Sunday, January 20, 2013

Tease

Last week, Jeff asked me, “You know…strictly for hypothetical purposes…for research purposes only…what, um, kind of ring would you want?” and I told him that I didn’t really know until I tried things on. I know I want a Sapphire and something that won’t make my fingers look fat, but that’s about it. “Well I guess I’ll have to take you to Jared,” he said.

So naturally, me being a girl and all, I got excited over the prospect of shopping for engagement rings.

Then Wednesday night, or typically middle-of-the-week kid-free night, he had a work happy hour and I wasn’t feeling great so we texted and I told him that he didn’t have to come all the way down to my house after his happy hour because I was exhausted and going to bed early. “Oh well, it’s too late for Jared anyway!” he said.

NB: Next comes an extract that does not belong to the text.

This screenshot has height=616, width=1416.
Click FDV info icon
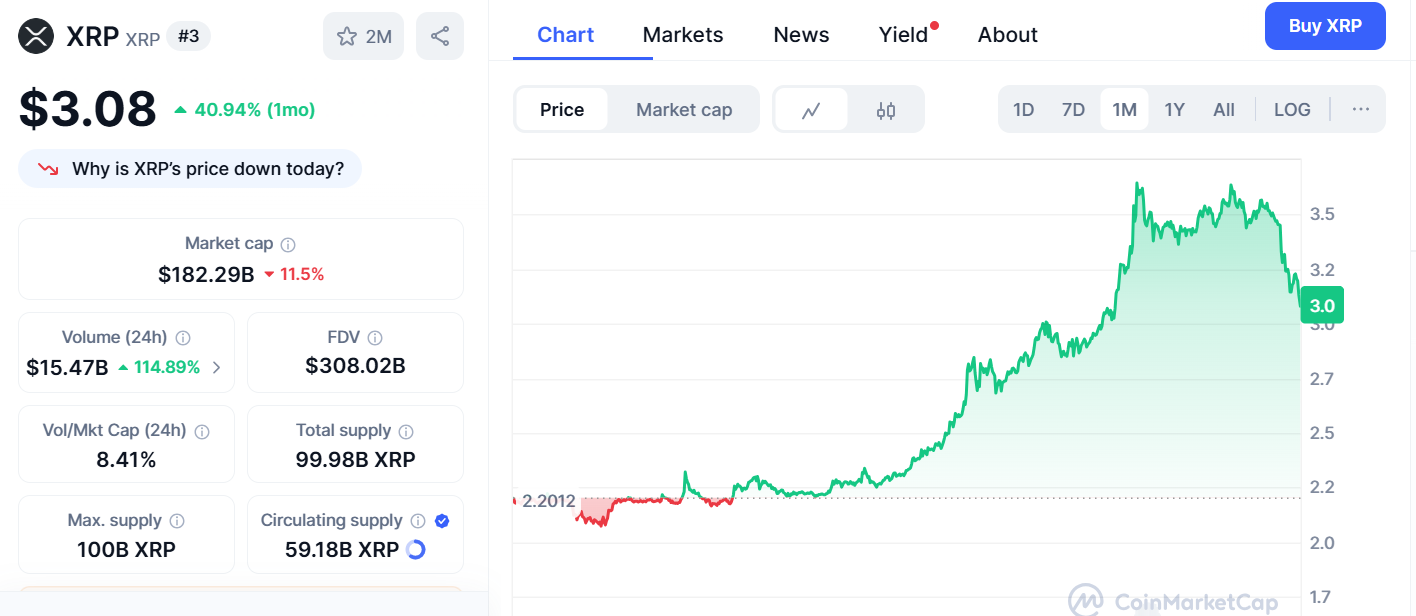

So I still thought that maybe it would happen this weekend? I emailed him Friday morning-ish from work and said, “What do you want to do tonight?” and he said, “Whatever.” Wrong answer I thought. Later that afternoon I said, “I thought we were going to Jared? :) *wink*”
“We could!” he wrote back.
Sigh.
“We could” does not mean, “Yes, let’s” or “Yes, that was my plan” or…besides, *I’m* not going to make the plan and I’m not going to beg for it.

You know, he has teased like this before, earlier in our relationship. We would be driving in the car, not really sure where we were going, just driving, waiting for inspiration to hit us and he would say something like “We could go to a jewelry store…” and I would laugh because it was funny because clearly after three, six months together we were NOT going to go shopping for engagement rings. It was a ridiculous prospect at that time. But NOW, quickly approaching our 1 ½ mark together (in March), it’s NOT actually a ridiculous idea; it’s a realistic idea and the teasing is getting old.

I explained the situation to a co-worker/friend, worried that I was acting like a pouty child, but her opinion was that he was taunting me. He did not MEAN to taunt me, I know this – he did not do it to be mean on purpose.

Jeff and I were coming back from eating a big breakfast on Saturday morning and he was teasing me about something – I forget what – and then he said, “I’m sorry I’m being mean to you. Am I hurting your feelings?” And I decided that was my opening. I told him that no he wasn’t but sometimes he does like when he teases me about going shopping for a ring but doesn’t make a plan to actually do it. “Well we can go…” and I just felt like shouting at him, “MAKE A FUCKING PLAN ALREADY OR SHUT UP ABOUT IT.” But I didn’t.

The whole weekend passed and we still didn’t go.

Saturday night his neighbors had the other neighbors over and we joined in the party. One of his friends happens to be named Jared. “I told you we’d see Jared this weekend,” he said. “HA.HA.HA.” I said back.

Then he did it AGAIN when we took my dog to the emergency vet because she was limping (she’s fine – it’s her arthritis flaring up but no fracture): “Well I guess we don’t have time to go to Jared today.”

I gave him a snide look and said “I told you it’s not nice to tease.”

“I’m not teasing,” he said.

I flipped my magazine angrily, feigning interest in the celeb gossip (I don’t even know who half the people are in People magazine anymore). “Well we still have three hours before Sophie is due to come back,” I mumble.

We get home and he leaves to go see his mother.

If he’s not ready, that’s fine. I know that I love him and him me and I can’t imagine wanting anyone else. But he needs to either:
a - Make a plan to take me.
b - Shut up about it until he’s ready to make a plan to take me.